TASK STATEMENT — Could you retype the whole listing, word for word?

SUPPLIED MATERIAL —

--- --- ---

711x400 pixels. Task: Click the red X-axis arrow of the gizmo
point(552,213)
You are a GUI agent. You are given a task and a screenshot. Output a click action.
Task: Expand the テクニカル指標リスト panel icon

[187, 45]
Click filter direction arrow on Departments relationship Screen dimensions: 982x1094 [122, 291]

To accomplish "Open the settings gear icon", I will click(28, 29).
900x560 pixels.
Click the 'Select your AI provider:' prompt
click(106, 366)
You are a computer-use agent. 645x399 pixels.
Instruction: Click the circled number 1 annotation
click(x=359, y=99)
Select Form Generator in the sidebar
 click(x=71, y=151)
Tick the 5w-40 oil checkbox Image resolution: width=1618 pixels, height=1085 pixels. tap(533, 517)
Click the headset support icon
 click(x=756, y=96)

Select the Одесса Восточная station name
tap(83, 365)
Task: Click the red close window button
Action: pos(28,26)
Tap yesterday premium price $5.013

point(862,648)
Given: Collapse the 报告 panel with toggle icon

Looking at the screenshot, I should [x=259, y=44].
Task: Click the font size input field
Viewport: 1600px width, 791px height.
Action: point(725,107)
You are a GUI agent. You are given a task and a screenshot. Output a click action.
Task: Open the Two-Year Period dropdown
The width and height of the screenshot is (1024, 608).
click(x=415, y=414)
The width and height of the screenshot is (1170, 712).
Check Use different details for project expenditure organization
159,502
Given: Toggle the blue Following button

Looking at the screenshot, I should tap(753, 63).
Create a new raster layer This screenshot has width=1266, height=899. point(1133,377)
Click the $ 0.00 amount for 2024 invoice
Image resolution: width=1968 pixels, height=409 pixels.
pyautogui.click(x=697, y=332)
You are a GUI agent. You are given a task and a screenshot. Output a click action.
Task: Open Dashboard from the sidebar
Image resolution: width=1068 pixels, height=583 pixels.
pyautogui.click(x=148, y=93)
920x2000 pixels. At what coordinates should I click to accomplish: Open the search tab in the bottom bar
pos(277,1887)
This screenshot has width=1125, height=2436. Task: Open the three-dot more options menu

--- --- ---

RESPONSE TO THE EXERCISE —
711x400 pixels. Task: Click the red X-axis arrow of the gizmo
point(552,213)
You are a GUI agent. You are given a task and a screenshot. Output a click action.
Task: Expand the テクニカル指標リスト panel icon

[187, 45]
Click filter direction arrow on Departments relationship Screen dimensions: 982x1094 [122, 291]

To accomplish "Open the settings gear icon", I will click(28, 29).
900x560 pixels.
Click the 'Select your AI provider:' prompt
click(106, 366)
You are a computer-use agent. 645x399 pixels.
Instruction: Click the circled number 1 annotation
click(x=359, y=99)
Select Form Generator in the sidebar
 click(x=71, y=151)
Tick the 5w-40 oil checkbox Image resolution: width=1618 pixels, height=1085 pixels. tap(533, 517)
Click the headset support icon
 click(x=756, y=96)

Select the Одесса Восточная station name
tap(83, 365)
Task: Click the red close window button
Action: pos(28,26)
Tap yesterday premium price $5.013

point(862,648)
Given: Collapse the 报告 panel with toggle icon

Looking at the screenshot, I should [x=259, y=44].
Task: Click the font size input field
Viewport: 1600px width, 791px height.
Action: point(725,107)
You are a GUI agent. You are given a task and a screenshot. Output a click action.
Task: Open the Two-Year Period dropdown
The width and height of the screenshot is (1024, 608).
click(x=415, y=414)
The width and height of the screenshot is (1170, 712).
Check Use different details for project expenditure organization
159,502
Given: Toggle the blue Following button

Looking at the screenshot, I should tap(753, 63).
Create a new raster layer This screenshot has width=1266, height=899. point(1133,377)
Click the $ 0.00 amount for 2024 invoice
Image resolution: width=1968 pixels, height=409 pixels.
pyautogui.click(x=697, y=332)
You are a GUI agent. You are given a task and a screenshot. Output a click action.
Task: Open Dashboard from the sidebar
Image resolution: width=1068 pixels, height=583 pixels.
pyautogui.click(x=148, y=93)
920x2000 pixels. At what coordinates should I click to accomplish: Open the search tab in the bottom bar
pos(277,1887)
This screenshot has width=1125, height=2436. Task: Open the three-dot more options menu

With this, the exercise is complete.